QuantDesk® Machine Learning Forecast

for the Week of September 25th, 2017

Grid Searching and How to Minimize Overfitting with Cross-Validation

Erez Katz writes about the performence of the Utilities Live Portfolio

by Erez Katz, CEO and Co-founder of Lucena Research.


With the evolution of A.I and predictive analytics, we feel compelled to share with you some of the research processes that others view as proprietary. Today, I want to discuss hyperparameter machine learning research, specifically in the context of grid searching. I think it’s important to discuss grid searching since many misuse it to create compelling backtests that are unsustainable due to overfitting.

What is Hyperparameter/Grid Search? – (click here for the Wikipedia definition)

Hyperparameters are parameters whose values are set prior to the commencement of a learning process. In contrast, in many other cases machine learning discovers parameters and their values based on the data.

Example – Employing Grid Search to Determine A Stop Loss Condition For A Strategy

Imagine that we want to determine the optimal stop loss levels for a given trading strategy. Stop loss is an exit criteria that is geared to minimize losses when a stock or a portfolio moves against its forecast (in our case the forecast is derived from a machine learning process). Applying a stop loss too early and causing stocks to exit prematurely could adversely impact a portfolio’s performance, in contrast a relaxed stop loss condition would allow the portfolio to accumulate losses if stocks continue to slide.

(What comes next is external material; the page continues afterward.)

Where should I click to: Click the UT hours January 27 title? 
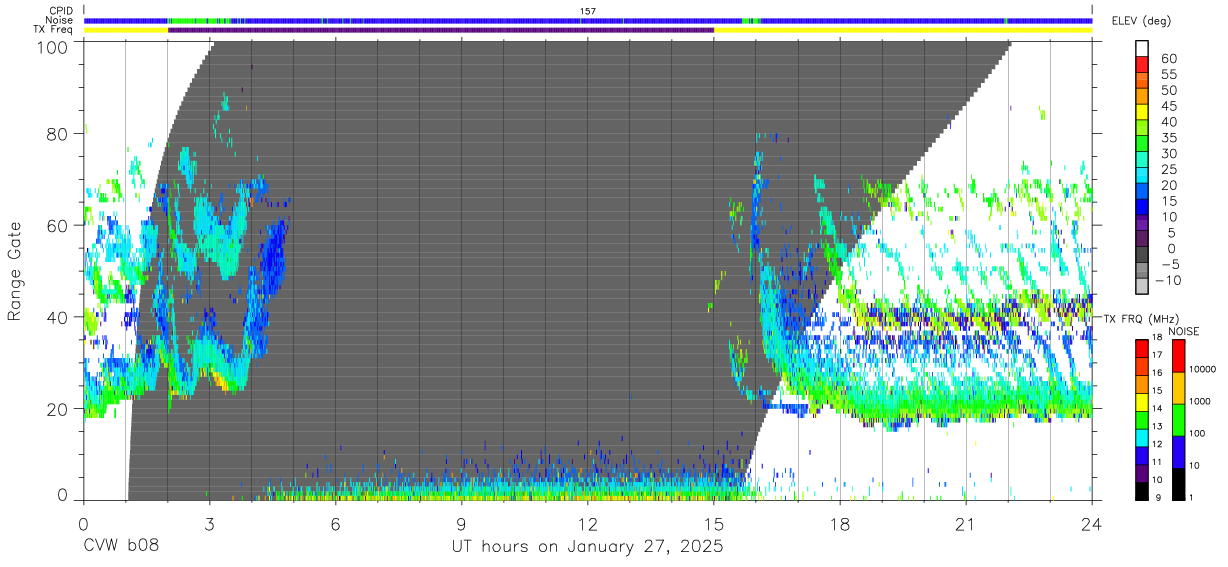point(588,548)
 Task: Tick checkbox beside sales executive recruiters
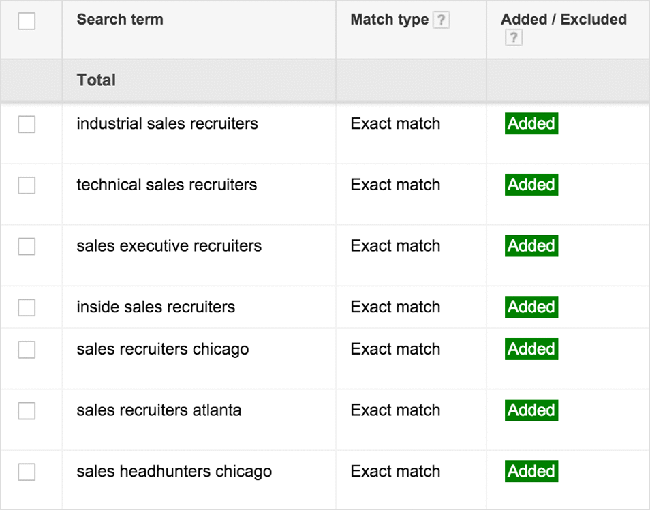(27, 246)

Given a period in which we conduct our research (in-sample period) here are two approaches among many:

  1. Run the strategy in simulation mode (backtests) and identify the following:
    1. Which stocks are the winners (exhibited returns above a certain threshold – above 3% for example)?
    2. Which stocks are the losers?
    Identify the average max drawdown of the winners vs. that of the losers. If the losers, for example, exhibited on the average a max drawdown of 5% while the winners exhibited an average of 3% max drawdown, it would be plausible to place a stop loss at 3% since we know that empirically winning stocks, on the average, did not fall below 3%.
  2. Conduct a grid search – Preselect a series of stop loss conditions from one to twenty incremented by 1% (1%, 2%, 3%... all the way to 20%). Then run 20 backtests on the same in-sample data set to empirically identify which stop loss produced the best results.

Fitness Function

The above example is an oversimplification of a real-world research because stop loss is only one factor in a complex set of rules for an algorithmic strategy. Also, the rules of a strategy would normally by dynamic. For example, depending on market conditions a stop loss level, could be set at 4% for one period and 6% for another. Finally, the criteria for best results doesn’t have to necessarily be the backtest with the highest total return.

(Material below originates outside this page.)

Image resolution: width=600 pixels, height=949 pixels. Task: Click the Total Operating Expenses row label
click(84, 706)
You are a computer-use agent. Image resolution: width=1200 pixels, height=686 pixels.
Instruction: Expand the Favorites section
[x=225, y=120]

Here is why: Imagine that our grid search identified one stock that if purchased in the beginning of the backtest and held throughout the entire testing period, it would produce the best return. Many would find the results unsubstantiated (or not likely to repeat) due to a lack of statistical significance.

A fitness function would normally contain a set of rules that together score the strength of the grid search results. Below are some parameters of a fitness function, but there could be a lot more:

  1. best total return
  2. best Sharpe
  3. most diversified
  4. longest average hold time
  5. most liquid stocks
  6. etc.

In addition, not all factors in a fitness function are weighted equally. Perhaps best Sharpe is more important than most liquid and therefore, the fitness score would normally take into account different grades of significance to score a strategy’s outcome. In reality, a grid search can conduct many thousands of backtests to exhaustively test all permutations of all the rules and their possible values. At the conclusion of this exhaustive search, the backtests are ranked based on their fitness score.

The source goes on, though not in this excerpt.